Exercise brief | Report every line from the following entries that contains the string "computer".

Input data |
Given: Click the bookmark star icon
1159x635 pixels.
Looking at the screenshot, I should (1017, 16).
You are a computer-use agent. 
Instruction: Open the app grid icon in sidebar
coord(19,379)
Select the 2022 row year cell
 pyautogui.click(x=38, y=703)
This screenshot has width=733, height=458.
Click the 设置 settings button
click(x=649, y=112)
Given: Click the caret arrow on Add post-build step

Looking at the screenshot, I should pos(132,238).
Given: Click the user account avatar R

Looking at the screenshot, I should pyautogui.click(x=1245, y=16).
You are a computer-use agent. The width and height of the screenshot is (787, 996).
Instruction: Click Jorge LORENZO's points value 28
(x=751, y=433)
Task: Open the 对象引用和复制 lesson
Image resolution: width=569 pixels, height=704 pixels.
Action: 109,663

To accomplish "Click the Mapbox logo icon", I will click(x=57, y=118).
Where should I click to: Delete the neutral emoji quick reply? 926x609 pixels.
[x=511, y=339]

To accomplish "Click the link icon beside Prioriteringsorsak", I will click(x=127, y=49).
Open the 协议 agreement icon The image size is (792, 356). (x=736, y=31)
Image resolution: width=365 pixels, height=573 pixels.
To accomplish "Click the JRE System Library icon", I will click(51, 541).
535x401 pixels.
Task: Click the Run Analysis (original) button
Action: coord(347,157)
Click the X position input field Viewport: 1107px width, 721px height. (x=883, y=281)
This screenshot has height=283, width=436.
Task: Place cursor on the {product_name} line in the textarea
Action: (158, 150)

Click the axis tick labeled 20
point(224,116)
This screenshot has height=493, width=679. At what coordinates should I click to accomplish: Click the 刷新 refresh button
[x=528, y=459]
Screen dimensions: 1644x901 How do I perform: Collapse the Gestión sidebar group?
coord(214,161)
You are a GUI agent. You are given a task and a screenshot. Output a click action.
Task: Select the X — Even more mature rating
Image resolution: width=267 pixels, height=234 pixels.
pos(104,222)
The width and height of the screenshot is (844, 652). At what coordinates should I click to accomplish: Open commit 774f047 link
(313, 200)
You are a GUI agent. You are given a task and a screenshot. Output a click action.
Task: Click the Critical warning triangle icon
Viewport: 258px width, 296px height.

Exercise response |
You are a computer-use agent. 
You are a computer-use agent. The width and height of the screenshot is (787, 996).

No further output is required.